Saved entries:

◇ ◇ ◇ ◇

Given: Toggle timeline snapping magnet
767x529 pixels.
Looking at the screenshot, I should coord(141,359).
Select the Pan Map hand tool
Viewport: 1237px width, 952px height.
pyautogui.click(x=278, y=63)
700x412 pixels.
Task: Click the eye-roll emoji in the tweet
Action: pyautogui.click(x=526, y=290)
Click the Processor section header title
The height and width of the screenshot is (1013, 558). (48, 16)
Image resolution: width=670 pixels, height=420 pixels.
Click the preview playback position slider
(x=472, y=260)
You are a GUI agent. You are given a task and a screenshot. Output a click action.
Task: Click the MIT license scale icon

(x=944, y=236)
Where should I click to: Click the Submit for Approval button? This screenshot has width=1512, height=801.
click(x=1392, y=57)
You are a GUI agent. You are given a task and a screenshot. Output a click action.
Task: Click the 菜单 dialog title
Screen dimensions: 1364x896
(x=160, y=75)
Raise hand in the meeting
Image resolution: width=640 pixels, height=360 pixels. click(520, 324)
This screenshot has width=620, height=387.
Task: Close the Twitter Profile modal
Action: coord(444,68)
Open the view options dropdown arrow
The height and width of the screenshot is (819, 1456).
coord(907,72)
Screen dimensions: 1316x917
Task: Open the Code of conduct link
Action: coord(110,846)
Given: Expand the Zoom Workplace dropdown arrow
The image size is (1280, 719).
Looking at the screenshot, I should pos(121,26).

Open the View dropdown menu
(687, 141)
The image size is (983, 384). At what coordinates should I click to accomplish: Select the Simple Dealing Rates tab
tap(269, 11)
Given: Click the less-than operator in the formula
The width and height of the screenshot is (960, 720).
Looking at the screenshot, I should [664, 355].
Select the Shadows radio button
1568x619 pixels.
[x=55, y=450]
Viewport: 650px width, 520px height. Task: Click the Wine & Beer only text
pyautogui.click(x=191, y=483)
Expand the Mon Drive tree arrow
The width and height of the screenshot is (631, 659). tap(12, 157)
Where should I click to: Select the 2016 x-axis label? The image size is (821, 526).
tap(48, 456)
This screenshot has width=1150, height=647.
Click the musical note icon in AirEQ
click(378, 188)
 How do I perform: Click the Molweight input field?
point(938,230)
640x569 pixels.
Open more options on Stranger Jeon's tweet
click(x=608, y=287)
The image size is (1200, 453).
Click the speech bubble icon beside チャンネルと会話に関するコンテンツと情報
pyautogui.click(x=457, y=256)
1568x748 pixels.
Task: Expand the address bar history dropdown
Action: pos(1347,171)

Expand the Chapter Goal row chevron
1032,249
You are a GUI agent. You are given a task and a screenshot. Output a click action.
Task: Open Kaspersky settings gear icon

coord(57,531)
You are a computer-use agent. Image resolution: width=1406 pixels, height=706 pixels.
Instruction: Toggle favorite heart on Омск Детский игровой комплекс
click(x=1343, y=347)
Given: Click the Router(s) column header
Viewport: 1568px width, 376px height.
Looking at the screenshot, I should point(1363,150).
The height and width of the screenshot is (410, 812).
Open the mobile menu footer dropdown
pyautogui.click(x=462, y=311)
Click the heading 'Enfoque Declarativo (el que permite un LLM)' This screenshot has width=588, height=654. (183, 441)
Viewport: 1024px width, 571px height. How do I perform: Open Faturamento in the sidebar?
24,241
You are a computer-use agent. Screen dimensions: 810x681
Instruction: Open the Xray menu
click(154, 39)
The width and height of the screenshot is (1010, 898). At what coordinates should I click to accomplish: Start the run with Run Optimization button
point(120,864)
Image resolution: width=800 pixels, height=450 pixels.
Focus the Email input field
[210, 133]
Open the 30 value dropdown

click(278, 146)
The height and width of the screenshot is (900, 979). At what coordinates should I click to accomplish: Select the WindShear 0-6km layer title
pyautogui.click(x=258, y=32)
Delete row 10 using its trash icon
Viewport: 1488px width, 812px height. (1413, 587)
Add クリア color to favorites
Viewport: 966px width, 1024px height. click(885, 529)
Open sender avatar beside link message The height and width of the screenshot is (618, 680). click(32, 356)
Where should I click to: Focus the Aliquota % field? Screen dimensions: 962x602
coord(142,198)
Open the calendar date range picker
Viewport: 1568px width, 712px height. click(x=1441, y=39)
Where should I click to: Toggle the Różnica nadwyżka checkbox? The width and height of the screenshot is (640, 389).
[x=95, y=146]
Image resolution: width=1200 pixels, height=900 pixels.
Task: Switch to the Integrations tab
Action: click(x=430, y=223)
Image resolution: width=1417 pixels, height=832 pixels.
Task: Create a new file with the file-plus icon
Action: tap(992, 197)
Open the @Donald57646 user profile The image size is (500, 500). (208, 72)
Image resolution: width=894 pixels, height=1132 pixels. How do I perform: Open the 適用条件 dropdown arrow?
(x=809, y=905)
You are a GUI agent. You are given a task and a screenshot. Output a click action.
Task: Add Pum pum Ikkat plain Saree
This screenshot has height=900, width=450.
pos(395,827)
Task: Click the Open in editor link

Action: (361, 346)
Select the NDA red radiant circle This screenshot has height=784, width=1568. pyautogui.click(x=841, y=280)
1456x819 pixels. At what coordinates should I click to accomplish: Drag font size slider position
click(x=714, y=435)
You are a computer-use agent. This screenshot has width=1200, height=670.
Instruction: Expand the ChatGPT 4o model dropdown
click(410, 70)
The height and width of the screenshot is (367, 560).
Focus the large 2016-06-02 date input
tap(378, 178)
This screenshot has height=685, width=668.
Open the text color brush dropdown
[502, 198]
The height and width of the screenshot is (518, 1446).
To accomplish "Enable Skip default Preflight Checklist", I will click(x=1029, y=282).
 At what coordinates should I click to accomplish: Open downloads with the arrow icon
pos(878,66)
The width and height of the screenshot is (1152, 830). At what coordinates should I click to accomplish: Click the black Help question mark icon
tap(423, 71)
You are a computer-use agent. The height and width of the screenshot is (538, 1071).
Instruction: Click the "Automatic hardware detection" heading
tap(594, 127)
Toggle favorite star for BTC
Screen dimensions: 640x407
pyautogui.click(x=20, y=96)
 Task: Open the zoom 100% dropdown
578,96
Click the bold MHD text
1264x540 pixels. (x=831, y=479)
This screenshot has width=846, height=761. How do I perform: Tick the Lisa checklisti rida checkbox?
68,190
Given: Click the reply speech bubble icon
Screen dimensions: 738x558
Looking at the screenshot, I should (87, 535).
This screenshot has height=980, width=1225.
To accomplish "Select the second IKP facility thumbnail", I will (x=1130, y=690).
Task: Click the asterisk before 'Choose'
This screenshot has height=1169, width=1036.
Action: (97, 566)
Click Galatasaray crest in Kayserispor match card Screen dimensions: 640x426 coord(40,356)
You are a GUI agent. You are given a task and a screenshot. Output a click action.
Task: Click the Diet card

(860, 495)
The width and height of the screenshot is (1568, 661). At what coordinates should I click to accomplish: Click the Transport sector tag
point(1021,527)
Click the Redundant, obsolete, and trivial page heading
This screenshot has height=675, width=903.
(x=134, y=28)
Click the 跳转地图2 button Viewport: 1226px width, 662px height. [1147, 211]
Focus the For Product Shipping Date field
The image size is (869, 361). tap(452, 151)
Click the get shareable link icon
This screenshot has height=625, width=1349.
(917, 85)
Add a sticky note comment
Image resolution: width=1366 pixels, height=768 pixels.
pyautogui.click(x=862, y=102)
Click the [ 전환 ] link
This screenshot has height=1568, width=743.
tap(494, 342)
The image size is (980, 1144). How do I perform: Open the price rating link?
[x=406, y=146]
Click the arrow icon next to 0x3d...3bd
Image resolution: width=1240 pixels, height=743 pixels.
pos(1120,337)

◇ ◇ ◇ ◇

- What is needed: Every record above must be repeated word for word.

- Output for this task:
Given: Toggle timeline snapping magnet
767x529 pixels.
Looking at the screenshot, I should coord(141,359).
Select the Pan Map hand tool
Viewport: 1237px width, 952px height.
pyautogui.click(x=278, y=63)
700x412 pixels.
Task: Click the eye-roll emoji in the tweet
Action: pyautogui.click(x=526, y=290)
Click the Processor section header title
The height and width of the screenshot is (1013, 558). (48, 16)
Image resolution: width=670 pixels, height=420 pixels.
Click the preview playback position slider
(x=472, y=260)
You are a GUI agent. You are given a task and a screenshot. Output a click action.
Task: Click the MIT license scale icon

(x=944, y=236)
Where should I click to: Click the Submit for Approval button? This screenshot has width=1512, height=801.
click(x=1392, y=57)
You are a GUI agent. You are given a task and a screenshot. Output a click action.
Task: Click the 菜单 dialog title
Screen dimensions: 1364x896
(x=160, y=75)
Raise hand in the meeting
Image resolution: width=640 pixels, height=360 pixels. click(520, 324)
This screenshot has width=620, height=387.
Task: Close the Twitter Profile modal
Action: coord(444,68)
Open the view options dropdown arrow
The height and width of the screenshot is (819, 1456).
coord(907,72)
Screen dimensions: 1316x917
Task: Open the Code of conduct link
Action: coord(110,846)
Given: Expand the Zoom Workplace dropdown arrow
The image size is (1280, 719).
Looking at the screenshot, I should pos(121,26).

Open the View dropdown menu
(687, 141)
The image size is (983, 384). At what coordinates should I click to accomplish: Select the Simple Dealing Rates tab
tap(269, 11)
Given: Click the less-than operator in the formula
The width and height of the screenshot is (960, 720).
Looking at the screenshot, I should [664, 355].
Select the Shadows radio button
1568x619 pixels.
[x=55, y=450]
Viewport: 650px width, 520px height. Task: Click the Wine & Beer only text
pyautogui.click(x=191, y=483)
Expand the Mon Drive tree arrow
The width and height of the screenshot is (631, 659). tap(12, 157)
Where should I click to: Select the 2016 x-axis label? The image size is (821, 526).
tap(48, 456)
This screenshot has width=1150, height=647.
Click the musical note icon in AirEQ
click(378, 188)
 How do I perform: Click the Molweight input field?
point(938,230)
640x569 pixels.
Open more options on Stranger Jeon's tweet
click(x=608, y=287)
The image size is (1200, 453).
Click the speech bubble icon beside チャンネルと会話に関するコンテンツと情報
pyautogui.click(x=457, y=256)
1568x748 pixels.
Task: Expand the address bar history dropdown
Action: pos(1347,171)

Expand the Chapter Goal row chevron
1032,249
You are a GUI agent. You are given a task and a screenshot. Output a click action.
Task: Open Kaspersky settings gear icon

coord(57,531)
You are a computer-use agent. Image resolution: width=1406 pixels, height=706 pixels.
Instruction: Toggle favorite heart on Омск Детский игровой комплекс
click(x=1343, y=347)
Given: Click the Router(s) column header
Viewport: 1568px width, 376px height.
Looking at the screenshot, I should point(1363,150).
The height and width of the screenshot is (410, 812).
Open the mobile menu footer dropdown
pyautogui.click(x=462, y=311)
Click the heading 'Enfoque Declarativo (el que permite un LLM)' This screenshot has width=588, height=654. (183, 441)
Viewport: 1024px width, 571px height. How do I perform: Open Faturamento in the sidebar?
24,241
You are a computer-use agent. Screen dimensions: 810x681
Instruction: Open the Xray menu
click(154, 39)
The width and height of the screenshot is (1010, 898). At what coordinates should I click to accomplish: Start the run with Run Optimization button
point(120,864)
Image resolution: width=800 pixels, height=450 pixels.
Focus the Email input field
[210, 133]
Open the 30 value dropdown

click(278, 146)
The height and width of the screenshot is (900, 979). At what coordinates should I click to accomplish: Select the WindShear 0-6km layer title
pyautogui.click(x=258, y=32)
Delete row 10 using its trash icon
Viewport: 1488px width, 812px height. (1413, 587)
Add クリア color to favorites
Viewport: 966px width, 1024px height. click(885, 529)
Open sender avatar beside link message The height and width of the screenshot is (618, 680). click(32, 356)
Where should I click to: Focus the Aliquota % field? Screen dimensions: 962x602
coord(142,198)
Open the calendar date range picker
Viewport: 1568px width, 712px height. click(x=1441, y=39)
Where should I click to: Toggle the Różnica nadwyżka checkbox? The width and height of the screenshot is (640, 389).
[x=95, y=146]
Image resolution: width=1200 pixels, height=900 pixels.
Task: Switch to the Integrations tab
Action: click(x=430, y=223)
Image resolution: width=1417 pixels, height=832 pixels.
Task: Create a new file with the file-plus icon
Action: tap(992, 197)
Open the @Donald57646 user profile The image size is (500, 500). (208, 72)
Image resolution: width=894 pixels, height=1132 pixels. How do I perform: Open the 適用条件 dropdown arrow?
(x=809, y=905)
You are a GUI agent. You are given a task and a screenshot. Output a click action.
Task: Add Pum pum Ikkat plain Saree
This screenshot has height=900, width=450.
pos(395,827)
Task: Click the Open in editor link

Action: (361, 346)
Select the NDA red radiant circle This screenshot has height=784, width=1568. pyautogui.click(x=841, y=280)
1456x819 pixels. At what coordinates should I click to accomplish: Drag font size slider position
click(x=714, y=435)
You are a computer-use agent. This screenshot has width=1200, height=670.
Instruction: Expand the ChatGPT 4o model dropdown
click(410, 70)
The height and width of the screenshot is (367, 560).
Focus the large 2016-06-02 date input
tap(378, 178)
This screenshot has height=685, width=668.
Open the text color brush dropdown
[502, 198]
The height and width of the screenshot is (518, 1446).
To accomplish "Enable Skip default Preflight Checklist", I will click(x=1029, y=282).
 At what coordinates should I click to accomplish: Open downloads with the arrow icon
pos(878,66)
The width and height of the screenshot is (1152, 830). At what coordinates should I click to accomplish: Click the black Help question mark icon
tap(423, 71)
You are a computer-use agent. The height and width of the screenshot is (538, 1071).
Instruction: Click the "Automatic hardware detection" heading
tap(594, 127)
Toggle favorite star for BTC
Screen dimensions: 640x407
pyautogui.click(x=20, y=96)
 Task: Open the zoom 100% dropdown
578,96
Click the bold MHD text
1264x540 pixels. (x=831, y=479)
This screenshot has width=846, height=761. How do I perform: Tick the Lisa checklisti rida checkbox?
68,190
Given: Click the reply speech bubble icon
Screen dimensions: 738x558
Looking at the screenshot, I should (87, 535).
This screenshot has height=980, width=1225.
To accomplish "Select the second IKP facility thumbnail", I will (x=1130, y=690).
Task: Click the asterisk before 'Choose'
This screenshot has height=1169, width=1036.
Action: (97, 566)
Click Galatasaray crest in Kayserispor match card Screen dimensions: 640x426 coord(40,356)
You are a GUI agent. You are given a task and a screenshot. Output a click action.
Task: Click the Diet card

(860, 495)
The width and height of the screenshot is (1568, 661). At what coordinates should I click to accomplish: Click the Transport sector tag
point(1021,527)
Click the Redundant, obsolete, and trivial page heading
This screenshot has height=675, width=903.
(x=134, y=28)
Click the 跳转地图2 button Viewport: 1226px width, 662px height. [1147, 211]
Focus the For Product Shipping Date field
The image size is (869, 361). tap(452, 151)
Click the get shareable link icon
This screenshot has height=625, width=1349.
(917, 85)
Add a sticky note comment
Image resolution: width=1366 pixels, height=768 pixels.
pyautogui.click(x=862, y=102)
Click the [ 전환 ] link
This screenshot has height=1568, width=743.
tap(494, 342)
The image size is (980, 1144). How do I perform: Open the price rating link?
[x=406, y=146]
Click the arrow icon next to 0x3d...3bd
Image resolution: width=1240 pixels, height=743 pixels.
pos(1120,337)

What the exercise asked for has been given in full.